*** Block opens ***
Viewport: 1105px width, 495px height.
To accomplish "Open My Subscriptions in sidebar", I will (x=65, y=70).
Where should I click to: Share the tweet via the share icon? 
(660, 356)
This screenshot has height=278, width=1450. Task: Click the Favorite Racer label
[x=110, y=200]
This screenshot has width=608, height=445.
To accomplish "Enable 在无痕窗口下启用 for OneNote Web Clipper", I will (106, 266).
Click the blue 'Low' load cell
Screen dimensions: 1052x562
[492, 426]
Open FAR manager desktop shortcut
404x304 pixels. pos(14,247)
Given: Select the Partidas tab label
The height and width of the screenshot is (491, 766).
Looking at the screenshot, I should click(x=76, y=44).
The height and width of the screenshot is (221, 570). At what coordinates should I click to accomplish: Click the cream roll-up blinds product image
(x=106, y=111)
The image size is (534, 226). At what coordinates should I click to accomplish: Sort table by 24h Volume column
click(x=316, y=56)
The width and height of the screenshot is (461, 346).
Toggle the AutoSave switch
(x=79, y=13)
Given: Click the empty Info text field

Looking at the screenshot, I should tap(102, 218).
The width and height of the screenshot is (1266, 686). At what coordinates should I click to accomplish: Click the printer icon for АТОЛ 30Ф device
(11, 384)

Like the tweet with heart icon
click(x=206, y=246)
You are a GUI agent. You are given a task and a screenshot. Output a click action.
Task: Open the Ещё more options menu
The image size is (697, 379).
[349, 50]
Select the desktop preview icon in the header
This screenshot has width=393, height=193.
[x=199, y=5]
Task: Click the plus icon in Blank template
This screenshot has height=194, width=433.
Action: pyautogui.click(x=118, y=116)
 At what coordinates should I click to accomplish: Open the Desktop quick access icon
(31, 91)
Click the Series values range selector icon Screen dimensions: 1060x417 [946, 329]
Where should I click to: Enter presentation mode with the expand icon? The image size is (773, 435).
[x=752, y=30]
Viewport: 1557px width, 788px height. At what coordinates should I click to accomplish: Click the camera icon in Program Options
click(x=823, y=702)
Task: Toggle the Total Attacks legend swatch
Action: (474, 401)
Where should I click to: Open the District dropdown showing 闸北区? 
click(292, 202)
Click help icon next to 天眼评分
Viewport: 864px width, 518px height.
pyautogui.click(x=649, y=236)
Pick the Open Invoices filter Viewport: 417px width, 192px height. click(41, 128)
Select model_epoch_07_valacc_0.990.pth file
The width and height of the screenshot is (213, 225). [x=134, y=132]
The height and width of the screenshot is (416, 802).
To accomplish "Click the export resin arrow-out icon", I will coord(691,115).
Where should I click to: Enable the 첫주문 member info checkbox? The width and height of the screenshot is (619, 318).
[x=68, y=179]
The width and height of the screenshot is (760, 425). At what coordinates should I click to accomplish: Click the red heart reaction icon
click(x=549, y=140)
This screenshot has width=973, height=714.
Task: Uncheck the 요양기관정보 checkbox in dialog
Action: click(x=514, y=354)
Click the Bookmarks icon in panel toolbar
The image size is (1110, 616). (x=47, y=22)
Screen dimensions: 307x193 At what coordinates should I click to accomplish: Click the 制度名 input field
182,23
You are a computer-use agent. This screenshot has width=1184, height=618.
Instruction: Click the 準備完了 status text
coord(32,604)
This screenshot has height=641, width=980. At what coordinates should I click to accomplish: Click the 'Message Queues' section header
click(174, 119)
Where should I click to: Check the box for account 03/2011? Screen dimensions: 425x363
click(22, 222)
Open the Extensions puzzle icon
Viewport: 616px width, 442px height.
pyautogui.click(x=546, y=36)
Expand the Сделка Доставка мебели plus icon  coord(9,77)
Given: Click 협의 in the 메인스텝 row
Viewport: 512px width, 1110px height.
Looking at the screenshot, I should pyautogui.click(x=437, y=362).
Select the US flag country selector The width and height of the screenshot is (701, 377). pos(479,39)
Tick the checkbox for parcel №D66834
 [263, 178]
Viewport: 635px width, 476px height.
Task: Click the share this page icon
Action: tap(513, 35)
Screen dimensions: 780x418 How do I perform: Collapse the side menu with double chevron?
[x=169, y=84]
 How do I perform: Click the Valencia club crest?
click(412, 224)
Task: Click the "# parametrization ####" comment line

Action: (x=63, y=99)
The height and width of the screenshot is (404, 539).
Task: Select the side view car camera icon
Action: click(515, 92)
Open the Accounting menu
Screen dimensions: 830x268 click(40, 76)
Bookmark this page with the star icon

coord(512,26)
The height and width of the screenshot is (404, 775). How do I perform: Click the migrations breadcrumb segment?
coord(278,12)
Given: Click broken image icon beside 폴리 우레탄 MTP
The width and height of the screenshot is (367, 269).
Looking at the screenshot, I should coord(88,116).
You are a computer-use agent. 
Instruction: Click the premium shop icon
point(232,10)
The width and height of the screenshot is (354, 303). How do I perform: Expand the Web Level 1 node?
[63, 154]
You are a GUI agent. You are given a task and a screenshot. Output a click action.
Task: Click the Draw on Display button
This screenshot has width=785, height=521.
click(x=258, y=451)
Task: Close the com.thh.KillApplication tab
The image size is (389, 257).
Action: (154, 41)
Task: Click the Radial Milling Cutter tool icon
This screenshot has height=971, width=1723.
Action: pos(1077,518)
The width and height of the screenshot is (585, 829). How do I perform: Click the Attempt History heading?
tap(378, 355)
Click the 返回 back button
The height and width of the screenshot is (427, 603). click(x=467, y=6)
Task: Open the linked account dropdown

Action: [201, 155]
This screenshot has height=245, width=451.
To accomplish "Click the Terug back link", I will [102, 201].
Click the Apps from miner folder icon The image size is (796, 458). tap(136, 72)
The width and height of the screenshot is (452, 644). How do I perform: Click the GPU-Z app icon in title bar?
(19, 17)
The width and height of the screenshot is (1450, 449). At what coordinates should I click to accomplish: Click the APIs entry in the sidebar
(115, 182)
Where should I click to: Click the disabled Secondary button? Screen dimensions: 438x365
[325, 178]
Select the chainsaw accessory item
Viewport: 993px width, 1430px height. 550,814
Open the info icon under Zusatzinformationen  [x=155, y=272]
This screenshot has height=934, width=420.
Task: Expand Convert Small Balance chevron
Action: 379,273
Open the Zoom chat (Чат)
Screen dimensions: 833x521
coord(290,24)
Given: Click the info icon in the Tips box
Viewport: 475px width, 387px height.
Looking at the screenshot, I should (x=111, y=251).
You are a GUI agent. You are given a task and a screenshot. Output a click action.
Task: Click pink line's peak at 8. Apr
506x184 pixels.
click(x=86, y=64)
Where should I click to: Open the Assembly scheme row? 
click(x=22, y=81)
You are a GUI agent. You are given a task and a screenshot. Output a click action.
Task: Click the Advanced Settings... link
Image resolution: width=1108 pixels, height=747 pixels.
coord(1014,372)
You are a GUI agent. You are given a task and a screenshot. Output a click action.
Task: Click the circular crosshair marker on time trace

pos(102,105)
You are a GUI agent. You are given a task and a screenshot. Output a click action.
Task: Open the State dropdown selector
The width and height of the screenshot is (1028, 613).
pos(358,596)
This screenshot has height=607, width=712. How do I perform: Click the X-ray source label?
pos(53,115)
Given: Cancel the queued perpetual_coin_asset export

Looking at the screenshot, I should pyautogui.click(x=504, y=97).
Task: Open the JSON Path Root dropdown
*** Block closes ***
### WORK TO BE COMPLETED:
Lines that contain "plus" are to be copied from the records above.

### SOLUTION:
Task: Click the plus icon in Blank template
Expand the Сделка Доставка мебели plus icon  coord(9,77)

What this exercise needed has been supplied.